_Source material_.

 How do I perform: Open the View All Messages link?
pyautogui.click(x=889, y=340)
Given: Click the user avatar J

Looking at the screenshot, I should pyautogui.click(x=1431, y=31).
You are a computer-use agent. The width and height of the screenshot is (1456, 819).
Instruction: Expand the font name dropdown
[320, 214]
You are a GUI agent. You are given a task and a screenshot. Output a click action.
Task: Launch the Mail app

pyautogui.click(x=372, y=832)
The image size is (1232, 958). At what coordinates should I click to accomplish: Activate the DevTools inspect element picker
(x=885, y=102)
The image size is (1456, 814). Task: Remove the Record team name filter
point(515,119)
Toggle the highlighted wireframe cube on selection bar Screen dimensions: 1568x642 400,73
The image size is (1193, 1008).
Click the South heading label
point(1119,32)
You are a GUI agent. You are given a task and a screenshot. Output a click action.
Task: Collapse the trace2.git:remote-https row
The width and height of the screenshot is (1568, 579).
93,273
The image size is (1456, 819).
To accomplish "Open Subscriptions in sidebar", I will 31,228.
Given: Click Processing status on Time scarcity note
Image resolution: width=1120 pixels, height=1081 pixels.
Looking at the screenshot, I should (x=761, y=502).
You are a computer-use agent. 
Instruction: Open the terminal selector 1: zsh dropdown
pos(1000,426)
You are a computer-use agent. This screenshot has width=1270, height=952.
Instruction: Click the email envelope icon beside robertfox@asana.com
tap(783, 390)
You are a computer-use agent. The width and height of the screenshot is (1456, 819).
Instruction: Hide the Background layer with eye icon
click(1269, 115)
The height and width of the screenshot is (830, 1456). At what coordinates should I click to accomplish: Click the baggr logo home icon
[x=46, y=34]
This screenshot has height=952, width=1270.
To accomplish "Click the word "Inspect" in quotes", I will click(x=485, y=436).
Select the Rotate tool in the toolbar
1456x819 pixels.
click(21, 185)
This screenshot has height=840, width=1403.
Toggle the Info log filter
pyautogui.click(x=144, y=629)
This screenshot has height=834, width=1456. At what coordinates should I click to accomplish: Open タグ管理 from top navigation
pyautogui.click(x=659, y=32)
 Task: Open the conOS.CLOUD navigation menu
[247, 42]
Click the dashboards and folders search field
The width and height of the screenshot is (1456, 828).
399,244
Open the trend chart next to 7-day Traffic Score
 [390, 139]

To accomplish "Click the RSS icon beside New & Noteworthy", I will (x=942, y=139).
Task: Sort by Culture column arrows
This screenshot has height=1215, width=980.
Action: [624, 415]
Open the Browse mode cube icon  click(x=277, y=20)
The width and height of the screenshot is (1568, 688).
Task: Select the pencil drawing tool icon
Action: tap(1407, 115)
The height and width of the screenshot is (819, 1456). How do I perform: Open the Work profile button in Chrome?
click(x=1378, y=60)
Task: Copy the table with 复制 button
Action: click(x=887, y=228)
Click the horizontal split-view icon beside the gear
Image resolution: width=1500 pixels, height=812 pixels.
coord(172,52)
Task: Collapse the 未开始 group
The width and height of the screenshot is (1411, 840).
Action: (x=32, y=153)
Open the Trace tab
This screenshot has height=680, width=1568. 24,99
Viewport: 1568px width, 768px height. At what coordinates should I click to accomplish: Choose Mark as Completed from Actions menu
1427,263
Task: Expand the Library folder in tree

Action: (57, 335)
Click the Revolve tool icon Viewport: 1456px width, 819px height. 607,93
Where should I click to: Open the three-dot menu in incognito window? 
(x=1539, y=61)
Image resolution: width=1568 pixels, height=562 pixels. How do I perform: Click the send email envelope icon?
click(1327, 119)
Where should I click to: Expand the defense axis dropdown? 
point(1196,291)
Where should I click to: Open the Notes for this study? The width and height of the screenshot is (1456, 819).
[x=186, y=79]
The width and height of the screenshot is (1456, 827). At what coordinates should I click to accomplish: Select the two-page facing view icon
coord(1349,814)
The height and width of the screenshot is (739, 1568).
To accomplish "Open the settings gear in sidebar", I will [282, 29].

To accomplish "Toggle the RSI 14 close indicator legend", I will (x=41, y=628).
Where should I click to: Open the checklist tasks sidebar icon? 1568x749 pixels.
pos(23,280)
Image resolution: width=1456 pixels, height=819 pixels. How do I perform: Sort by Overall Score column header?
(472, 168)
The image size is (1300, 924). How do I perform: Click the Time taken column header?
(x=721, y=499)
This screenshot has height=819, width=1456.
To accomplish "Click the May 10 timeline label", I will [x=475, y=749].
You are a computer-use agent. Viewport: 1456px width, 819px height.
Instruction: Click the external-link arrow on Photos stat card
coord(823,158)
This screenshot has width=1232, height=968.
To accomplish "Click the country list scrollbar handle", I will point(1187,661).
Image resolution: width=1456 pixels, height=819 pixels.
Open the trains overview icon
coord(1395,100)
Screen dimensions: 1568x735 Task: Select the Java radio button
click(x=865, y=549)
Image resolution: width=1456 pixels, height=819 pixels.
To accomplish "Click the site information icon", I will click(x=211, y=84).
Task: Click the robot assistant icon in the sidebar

_Task to complete_. Beginning with the line containing "The width and height of the screenshot is (1456, 827)." and ending with the line containing "You are a computer-use agent. Viewport: 1456px", extract those lines exactly from the listing above, and only those.

_Response to the exercise_.
The width and height of the screenshot is (1456, 827). At what coordinates should I click to accomplish: Select the two-page facing view icon
coord(1349,814)
The height and width of the screenshot is (739, 1568).
To accomplish "Open the settings gear in sidebar", I will [282, 29].

To accomplish "Toggle the RSI 14 close indicator legend", I will (x=41, y=628).
Where should I click to: Open the checklist tasks sidebar icon? 1568x749 pixels.
pos(23,280)
Image resolution: width=1456 pixels, height=819 pixels. How do I perform: Sort by Overall Score column header?
(472, 168)
The image size is (1300, 924). How do I perform: Click the Time taken column header?
(x=721, y=499)
This screenshot has height=819, width=1456.
To accomplish "Click the May 10 timeline label", I will [x=475, y=749].
You are a computer-use agent. Viewport: 1456px width, 819px height.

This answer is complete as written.